The best classical DVDs dating from this year to come my way were Kenneth Branagh’s World War I version of Mozart’s The Magic Flute (Lien Yin), Massenet’s opera Manon with Anna Netrebko and Rolando Villazon, with Daniel Barenboim conducting (Deutsche Grammophon), Karajan’s versions of Cavalleria Rusticana and Pagliacci dating from 1968 and 1970 (also Deutsche Grammophon), and a privately-issued recording of Bach’s B Minor Mass from Taipei.
Branagh’s Magic Flute film combines high-spirited elation with serious thoughts, exactly as Mozart’s original opera does. It succeeds against all the odds, using mostly young singers and combining them with spectacular visual effects. Branagh says on a bonus track that he hopes what he’s created will make people feel that love is still possible, and it certainly does that, setting sex against war — the adoration of bodies and the people who inhabit them against mankind’s worst habit, tearing them ritually apart.
Manon isn’t many people’s favorite opera, but why it was once so popular is revealed in Vincent Paterson’s exciting and colorful staging.
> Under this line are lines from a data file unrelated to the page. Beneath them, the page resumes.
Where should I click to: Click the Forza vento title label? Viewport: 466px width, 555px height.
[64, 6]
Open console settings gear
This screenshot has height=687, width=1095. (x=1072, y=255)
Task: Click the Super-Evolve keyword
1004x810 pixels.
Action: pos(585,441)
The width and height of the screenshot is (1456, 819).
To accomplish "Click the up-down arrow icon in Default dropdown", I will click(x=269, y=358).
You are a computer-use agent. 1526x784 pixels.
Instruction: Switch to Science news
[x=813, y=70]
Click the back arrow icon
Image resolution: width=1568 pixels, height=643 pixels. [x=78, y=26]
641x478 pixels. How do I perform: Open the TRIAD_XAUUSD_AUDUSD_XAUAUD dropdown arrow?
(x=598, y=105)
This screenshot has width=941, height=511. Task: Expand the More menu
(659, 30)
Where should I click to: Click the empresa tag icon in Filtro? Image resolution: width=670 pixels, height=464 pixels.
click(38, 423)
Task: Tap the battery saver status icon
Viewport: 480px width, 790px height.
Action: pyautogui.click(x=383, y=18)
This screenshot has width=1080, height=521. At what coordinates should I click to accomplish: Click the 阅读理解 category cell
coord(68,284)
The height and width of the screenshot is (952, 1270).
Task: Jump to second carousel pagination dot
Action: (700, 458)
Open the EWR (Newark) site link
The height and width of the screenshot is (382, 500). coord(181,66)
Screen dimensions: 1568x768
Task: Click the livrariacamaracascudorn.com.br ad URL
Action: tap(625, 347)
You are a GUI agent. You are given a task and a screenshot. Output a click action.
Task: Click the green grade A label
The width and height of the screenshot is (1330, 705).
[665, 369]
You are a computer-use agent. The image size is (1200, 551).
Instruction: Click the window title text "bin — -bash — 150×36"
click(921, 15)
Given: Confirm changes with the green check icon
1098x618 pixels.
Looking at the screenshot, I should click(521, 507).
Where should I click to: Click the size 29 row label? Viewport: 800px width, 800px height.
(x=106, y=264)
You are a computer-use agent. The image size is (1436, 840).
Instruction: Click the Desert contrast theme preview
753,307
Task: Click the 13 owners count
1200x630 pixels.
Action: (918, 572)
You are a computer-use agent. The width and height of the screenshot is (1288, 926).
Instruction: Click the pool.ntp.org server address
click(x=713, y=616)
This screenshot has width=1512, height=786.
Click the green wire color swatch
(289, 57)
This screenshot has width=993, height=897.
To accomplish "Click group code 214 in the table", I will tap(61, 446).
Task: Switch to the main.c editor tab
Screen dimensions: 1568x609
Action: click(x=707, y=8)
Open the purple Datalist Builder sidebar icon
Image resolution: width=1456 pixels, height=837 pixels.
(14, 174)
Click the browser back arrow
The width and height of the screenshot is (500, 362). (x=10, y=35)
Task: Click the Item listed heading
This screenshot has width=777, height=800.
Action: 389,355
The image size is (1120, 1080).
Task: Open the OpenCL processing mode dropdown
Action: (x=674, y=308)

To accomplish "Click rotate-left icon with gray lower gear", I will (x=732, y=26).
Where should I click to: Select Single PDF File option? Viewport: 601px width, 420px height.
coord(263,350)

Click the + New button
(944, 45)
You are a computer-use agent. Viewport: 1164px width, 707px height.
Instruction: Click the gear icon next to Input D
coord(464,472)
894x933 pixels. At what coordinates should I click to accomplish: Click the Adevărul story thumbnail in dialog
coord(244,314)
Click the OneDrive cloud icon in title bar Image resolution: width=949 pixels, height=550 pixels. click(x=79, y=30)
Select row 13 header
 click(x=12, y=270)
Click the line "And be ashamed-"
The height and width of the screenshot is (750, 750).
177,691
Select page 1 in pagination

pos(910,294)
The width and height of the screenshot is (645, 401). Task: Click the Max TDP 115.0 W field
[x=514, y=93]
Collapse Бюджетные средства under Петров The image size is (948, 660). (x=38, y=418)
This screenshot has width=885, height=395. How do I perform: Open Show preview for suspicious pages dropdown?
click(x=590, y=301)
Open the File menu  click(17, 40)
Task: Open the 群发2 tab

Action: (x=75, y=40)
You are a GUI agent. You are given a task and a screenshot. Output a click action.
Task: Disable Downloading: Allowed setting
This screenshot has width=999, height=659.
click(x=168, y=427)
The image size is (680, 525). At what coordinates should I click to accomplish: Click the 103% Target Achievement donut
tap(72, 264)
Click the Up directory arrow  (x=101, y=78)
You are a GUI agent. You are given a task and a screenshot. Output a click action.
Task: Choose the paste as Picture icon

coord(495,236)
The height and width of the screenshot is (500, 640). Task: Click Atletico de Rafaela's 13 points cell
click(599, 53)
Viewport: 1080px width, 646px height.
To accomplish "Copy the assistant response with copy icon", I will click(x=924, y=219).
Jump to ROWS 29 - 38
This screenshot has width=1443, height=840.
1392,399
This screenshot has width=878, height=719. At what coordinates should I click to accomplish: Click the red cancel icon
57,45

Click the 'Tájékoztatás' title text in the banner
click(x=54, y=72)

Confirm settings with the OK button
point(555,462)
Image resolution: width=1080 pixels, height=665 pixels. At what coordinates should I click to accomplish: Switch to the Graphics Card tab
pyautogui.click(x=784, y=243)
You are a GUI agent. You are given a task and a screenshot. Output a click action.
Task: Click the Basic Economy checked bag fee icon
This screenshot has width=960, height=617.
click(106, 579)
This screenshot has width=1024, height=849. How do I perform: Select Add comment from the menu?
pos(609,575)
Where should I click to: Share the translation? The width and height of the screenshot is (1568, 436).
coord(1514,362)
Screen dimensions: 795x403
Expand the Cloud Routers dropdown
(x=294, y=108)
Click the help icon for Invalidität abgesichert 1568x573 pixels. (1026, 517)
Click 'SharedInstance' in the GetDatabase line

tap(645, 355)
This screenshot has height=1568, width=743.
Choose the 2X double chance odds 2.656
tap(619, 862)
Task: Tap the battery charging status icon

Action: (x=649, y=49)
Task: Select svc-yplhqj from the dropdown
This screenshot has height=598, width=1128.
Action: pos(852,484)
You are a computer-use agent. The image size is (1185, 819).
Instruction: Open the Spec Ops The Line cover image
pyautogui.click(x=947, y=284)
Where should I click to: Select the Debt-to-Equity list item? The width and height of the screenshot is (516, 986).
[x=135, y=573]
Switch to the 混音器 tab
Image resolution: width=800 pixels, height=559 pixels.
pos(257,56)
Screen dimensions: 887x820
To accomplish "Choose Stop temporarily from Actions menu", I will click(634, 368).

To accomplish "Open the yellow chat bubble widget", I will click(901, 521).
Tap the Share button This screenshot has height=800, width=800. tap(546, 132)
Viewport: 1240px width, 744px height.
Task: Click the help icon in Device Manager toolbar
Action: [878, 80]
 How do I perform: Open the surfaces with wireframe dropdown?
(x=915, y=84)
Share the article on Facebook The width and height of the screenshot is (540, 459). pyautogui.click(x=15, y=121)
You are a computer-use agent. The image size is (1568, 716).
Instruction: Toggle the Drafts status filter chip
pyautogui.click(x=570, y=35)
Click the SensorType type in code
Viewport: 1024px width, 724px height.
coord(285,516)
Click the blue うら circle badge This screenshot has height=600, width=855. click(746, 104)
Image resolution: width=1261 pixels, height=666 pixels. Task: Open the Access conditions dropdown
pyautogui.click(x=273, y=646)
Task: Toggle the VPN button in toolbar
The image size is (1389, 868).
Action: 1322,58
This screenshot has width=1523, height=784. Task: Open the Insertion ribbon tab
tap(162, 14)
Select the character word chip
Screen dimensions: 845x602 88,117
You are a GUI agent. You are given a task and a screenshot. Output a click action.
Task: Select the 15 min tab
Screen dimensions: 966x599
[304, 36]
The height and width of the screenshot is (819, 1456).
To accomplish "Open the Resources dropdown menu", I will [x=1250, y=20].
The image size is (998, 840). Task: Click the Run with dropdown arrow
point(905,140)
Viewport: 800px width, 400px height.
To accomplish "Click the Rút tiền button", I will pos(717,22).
Everything is unpredictable — Paterson a director from Hollywood, Barenboim a conductor who’d probably never been near Massenet before, and two charismatic and alluring singers as the doomed lovers. This product is full of brio, glamour and zest.
Karajan’s Cav and Pag are classic renditions that it’s wonderful to have at last on DVD. The first starring Fiorenza Cossotto, the second Jon Vickers, they’re characterized by their lucidity and inner strength. The images are intensely clear and memorable, and the music — well, this is Karajan, even if the scores are remote from his usual areas of expertise.
Taiwan’s Evergreen Symphony Orchestra and Philharmonic Chorus gave what was claimed to be the first ever Taiwan performance of Bach’s B Minor Mass on March 29 this year — astonishing, if true, as this is one of the summits of world music. It was a stupendous event, and was recorded by the Philharmonia technicians. It’s never been released, but a privately-made DVD is in circulation in Taipei, and if you can find one there could be no legal restriction on making a copy. Orchestra and chorus members are both probably worth a try, or even the Philharmonia administration. Believe me, it’s worth the effort.